HaveIBeenPwned Password Policy for Keycloak PoC

Primary LanguageJavaApache License 2.0Apache-2.0

HaveIBeenPwned Password Policy for Keycloak PoC

Intro

Apache Keycloak is an open source IDAM solution supporting OpenID Connect, OAuth 2.0, and SAML.

Have I Been Pwned (HIBP) is a service that aims to inform people if their email addresses or passwords have been present in any known security breaches.

This proof of concept implements a Service Provider Interface (SPIs) to block the usage of passwords present in data breaches, using the HIBP Password API.

NB: This is a proof of concept, with several modifications required to be made before sensible to be used in a live environment, see #future-work

Installation

The Dockerfile provides the necessary installation and registration steps, which match those documented by Keycloak.

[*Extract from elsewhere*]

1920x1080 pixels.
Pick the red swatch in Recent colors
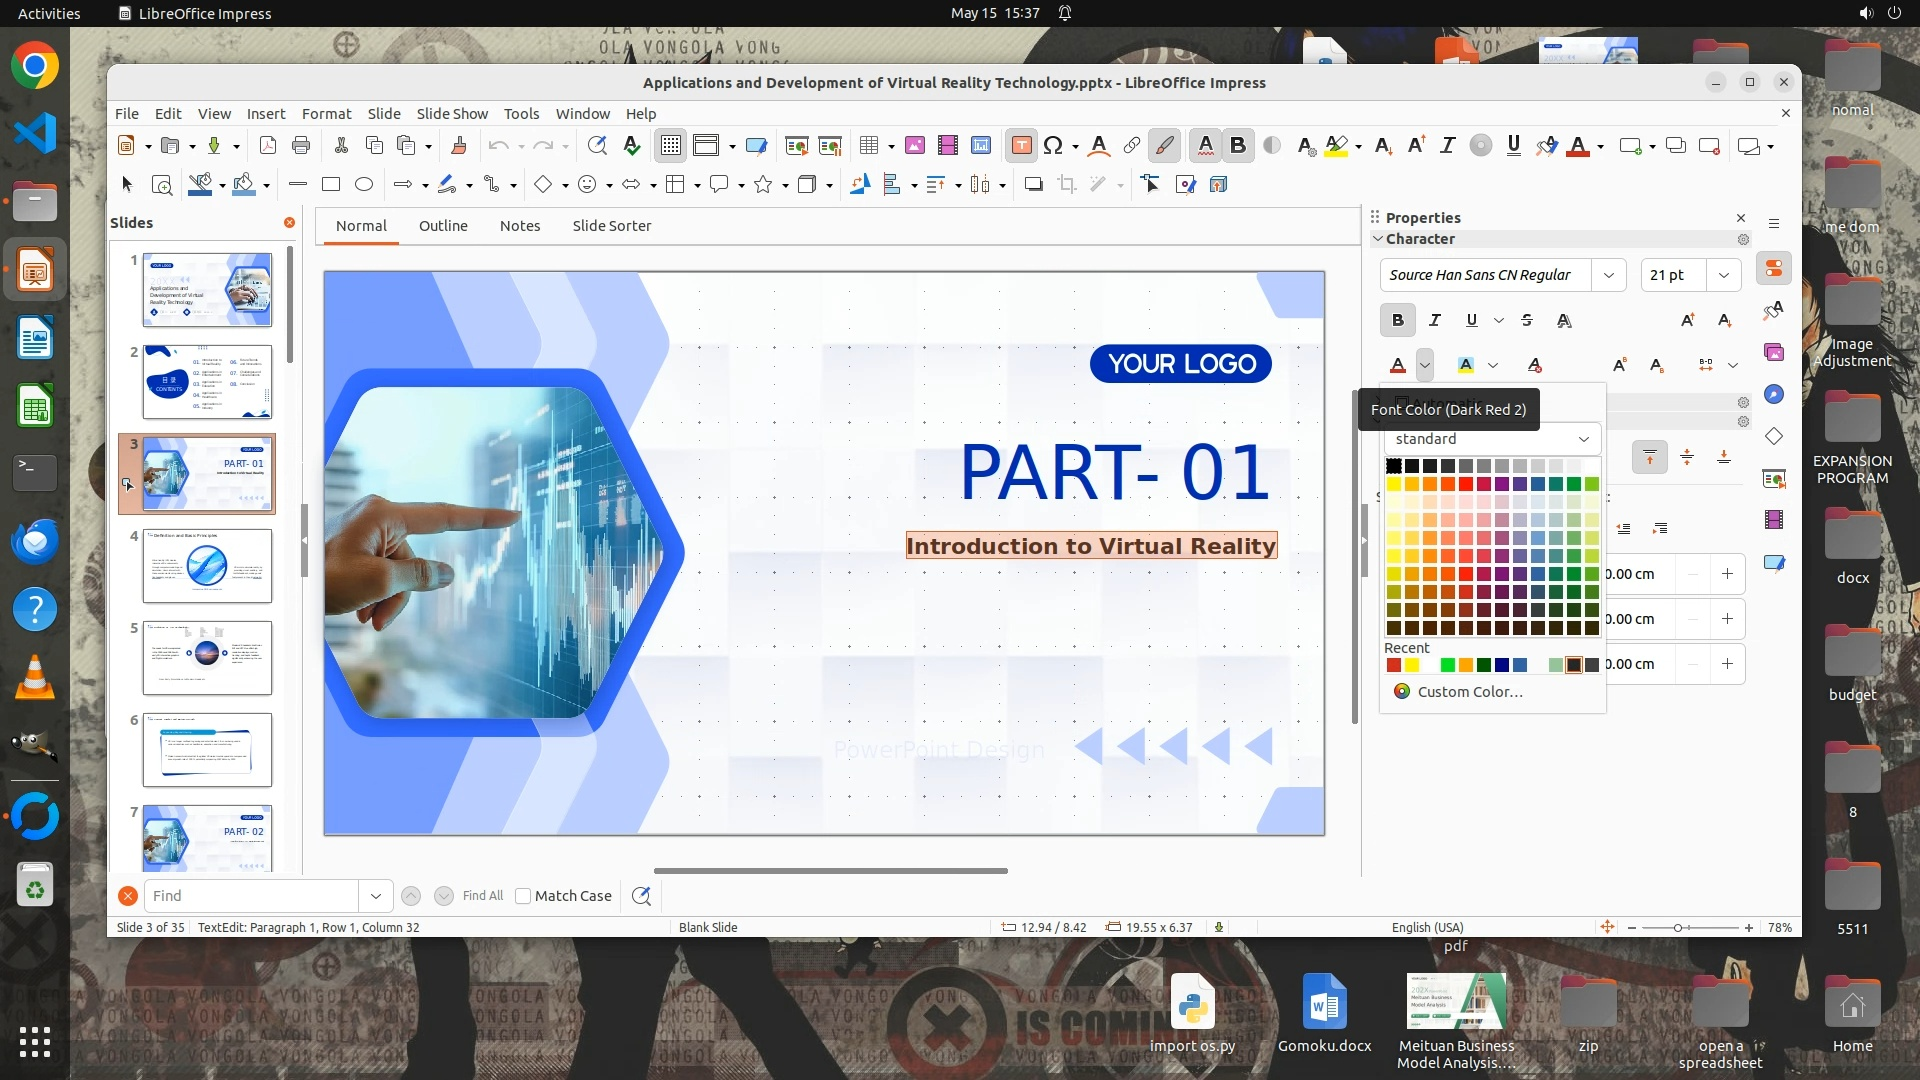tap(1394, 666)

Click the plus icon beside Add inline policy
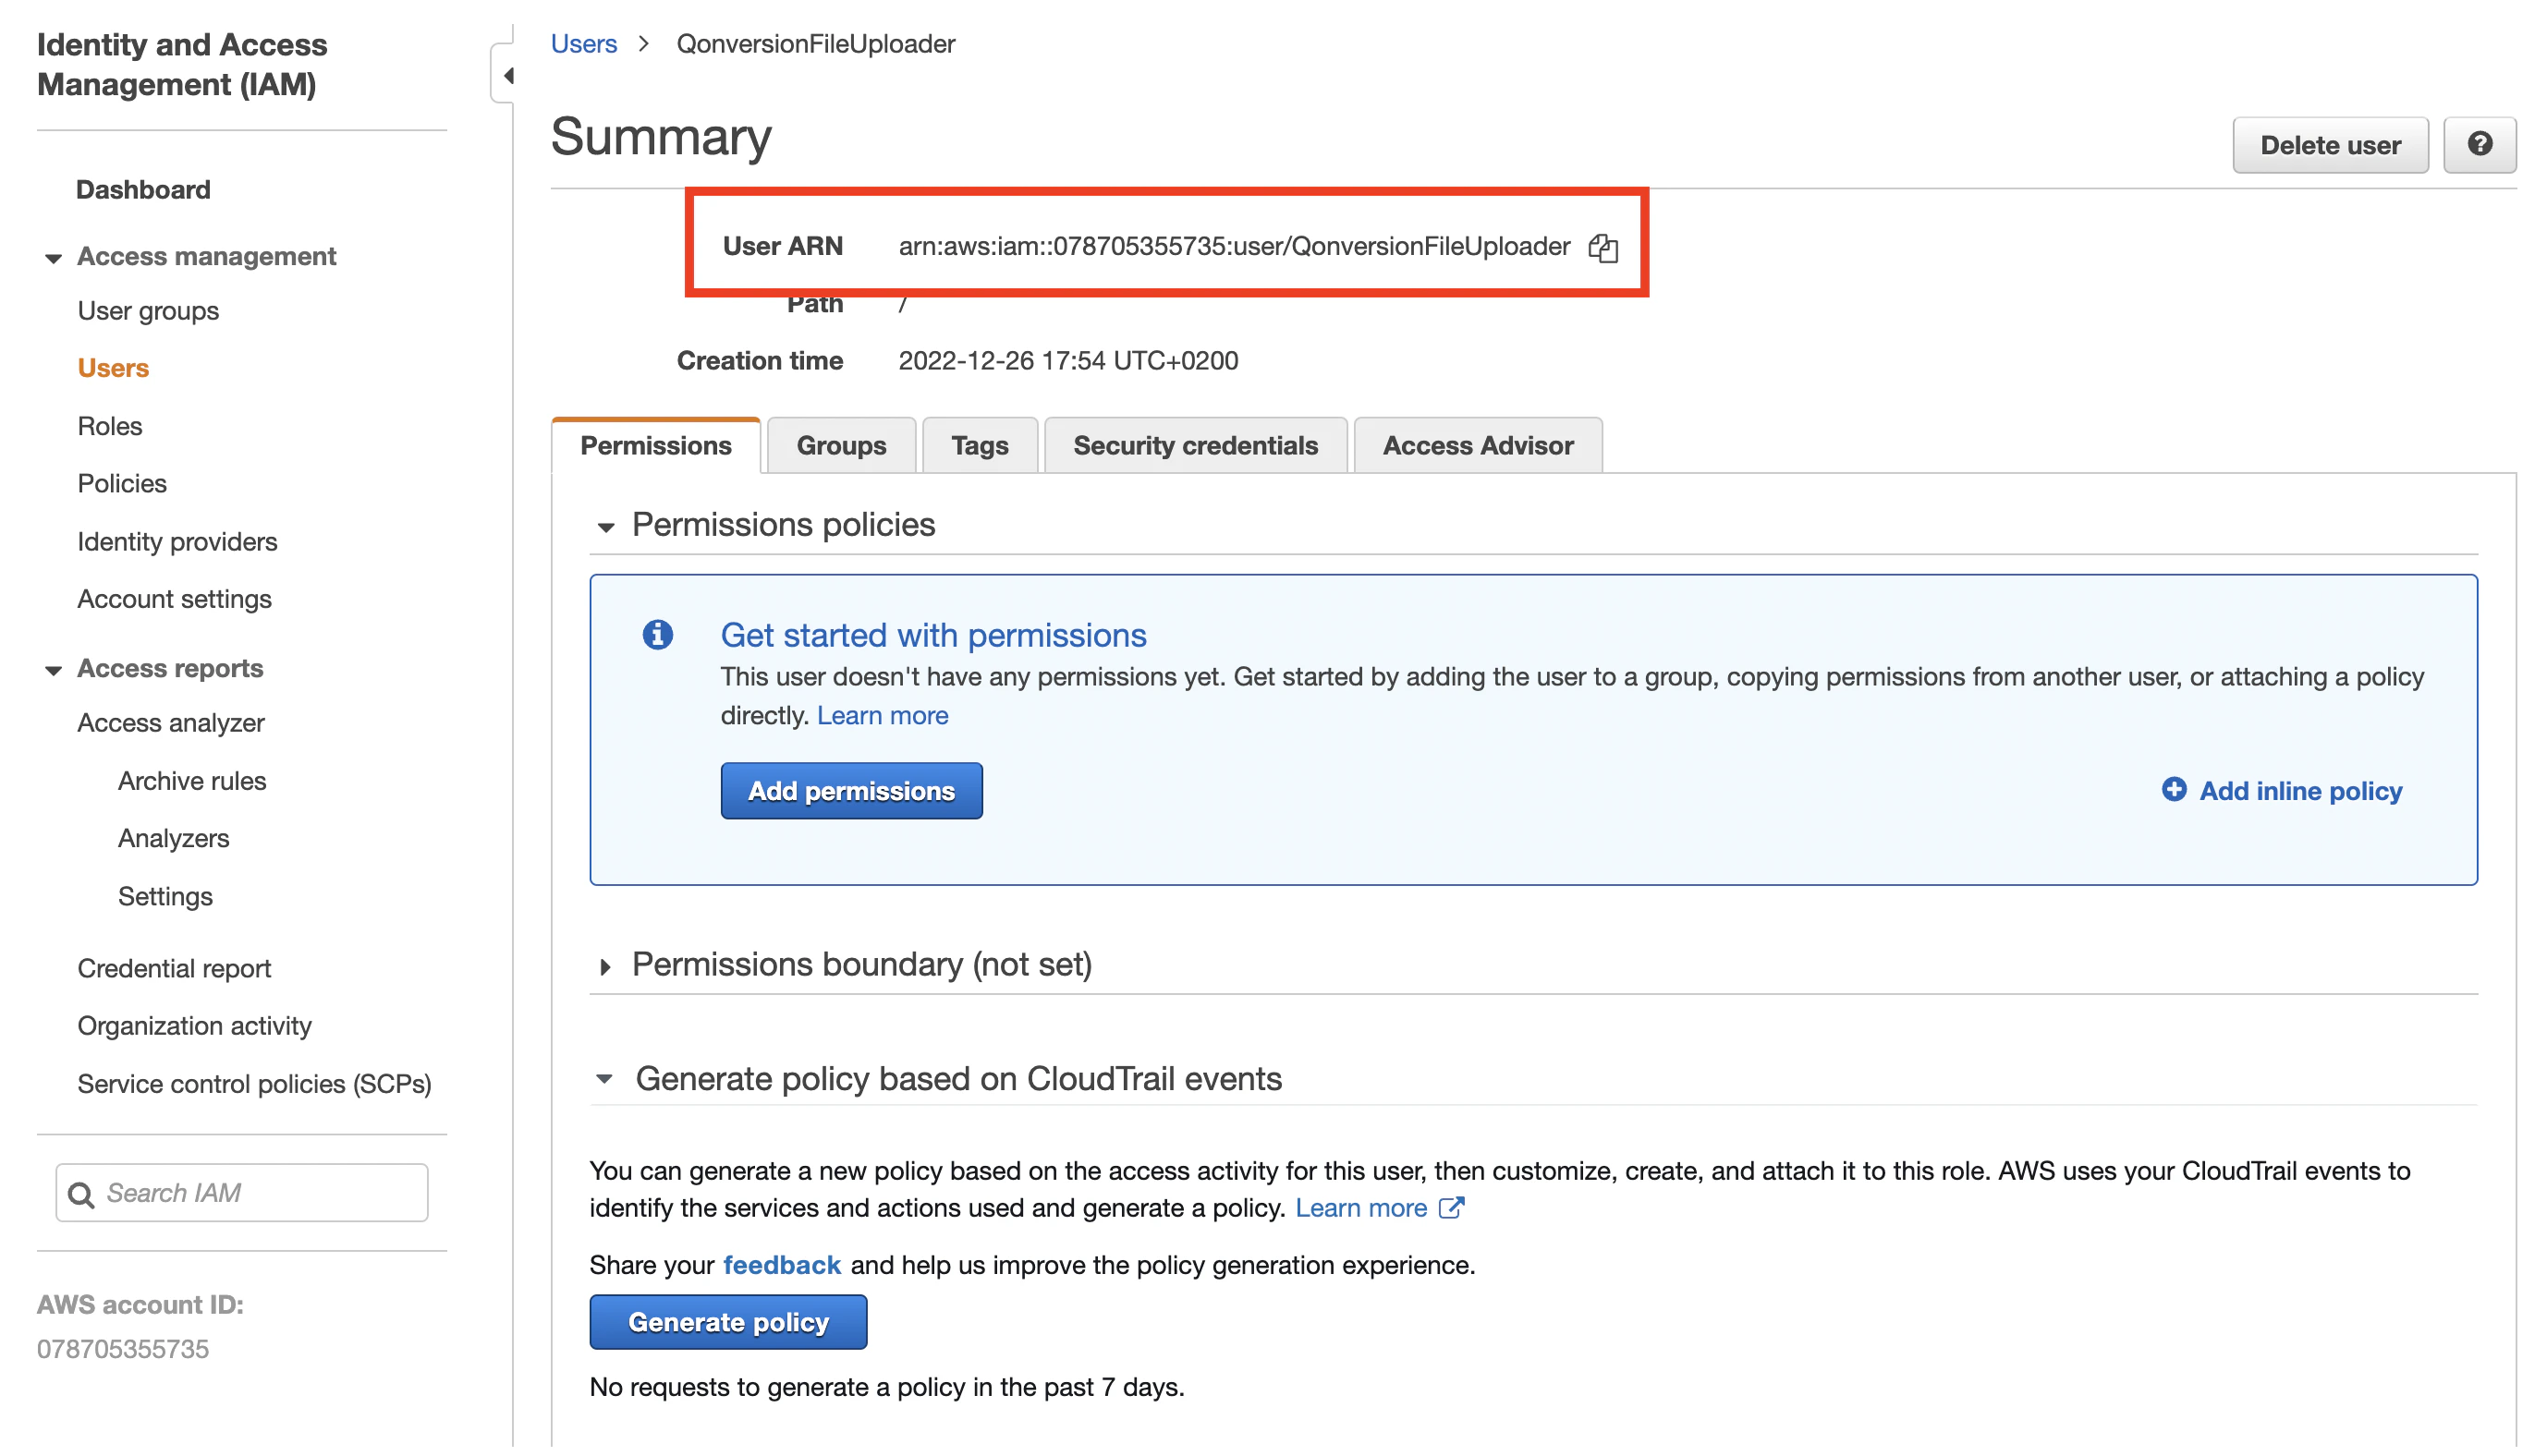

Using the Keycloak Deployer, the only step required is copying the build jar into standalone/deployments/ within Keycloak.

Configuration

Once registered, the Policy can be added via Authentication -> Password Policy and selecting HIBP Data Breaches from the Policy dropdown.

The Policy Value is the maximum number of breaches a password can have occurred in to be accepted, defaulting to 0.

Future Work

  • Handle cases where HIBP API is not accessible
  • Configurable allow/deny in those cases.
  • Configurable to allow an offline/local version of the HIBP API to be used.
  • Handle / respect rate limiting responses from HIBP API
  • Error message on password change failure should link to HIBP for an explanation.
  • Make the version of Keycloak easily configurable.